Is there a benefit in cryptography to return 0 in square and mutliply algorithm when a modulo is 0?

Question

When a modulo is 0, the result of squaring or multiplying modulo will always be 0 as well. Therefore the loop could break and return 0. It can be a mean to compute faster the result of square and multiply modular exponentiation at a negligible cost of comparing the modulo to 0. Perhaps, using large prime numbers like for RSA keys, there is no chance to have a modulo equal to 0?

Answer 1

TL;DR The modulus size defines the key size the key pair generator would be faulty if the modulus would be even a bit lower than that.
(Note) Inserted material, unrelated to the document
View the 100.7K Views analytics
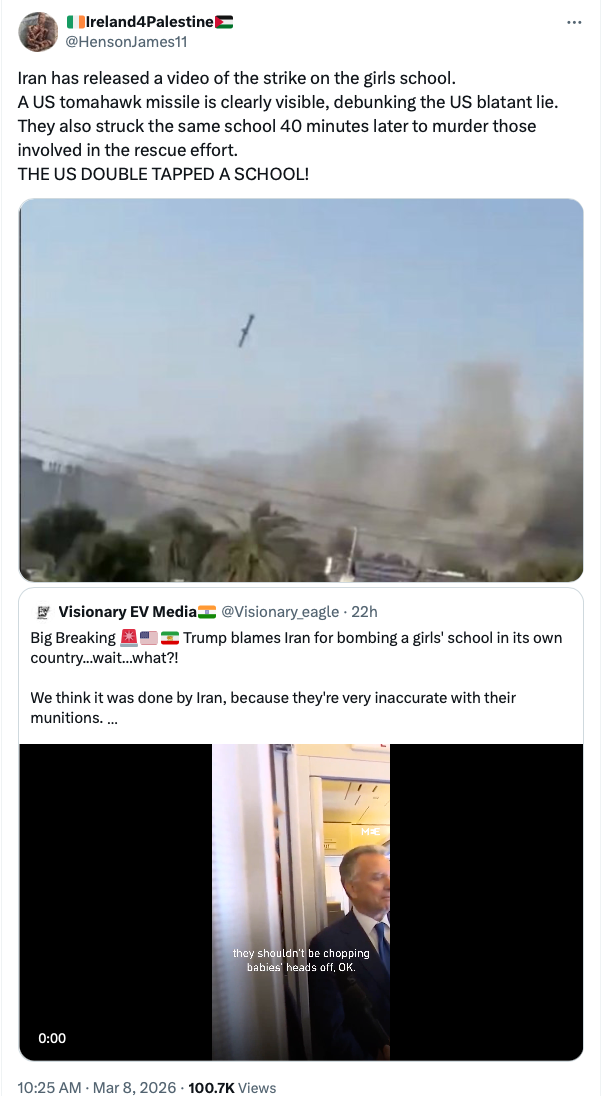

For RSA the modulus is $n = p \cdot q$. $p$ and $q$ should be random primes of about half the size of the modulus. Generally those primes are found by drawing a random value of about half the size and then find a prime near to that value, as the percentage of primes doesn't go down as fast as with the modulus size.

Now choosing a random that is about half the size of the modulus is best easily performed by simply setting the most significant bit of the prime to 1 (e.g. bit 2048 for a key size / modulus size, i.e. choosing a random between 2^2048 and 2^2049 exclusive) and randomizing the other bits, then choosing a range of integers starting from that value to test for primality (in the unlikely event that this fails restart). That way it is certain that the 4096th bit will be set, and there is still 4096 bits of randomness utilized.

However, as you can see, neither of these methods will ever generate an $n$ of zero, so the chance of that happening is also zero.

Answer 2

Is there a benefit ...

Only if the divisor is part of parameter, rather than ciphergram (i.e. key, plain/cipher-text).

Division is a difficult to optimize operation, and pretty much all post-quantum cryptosystems avoid it when processing data. For ML-DSA/Dilithium and ML-KEM/Kyber, the only division operations are when computing remainder of a coefficient modulo the parameters of the cryptosystem, and this parameter is public and shared across all instances of the keypair.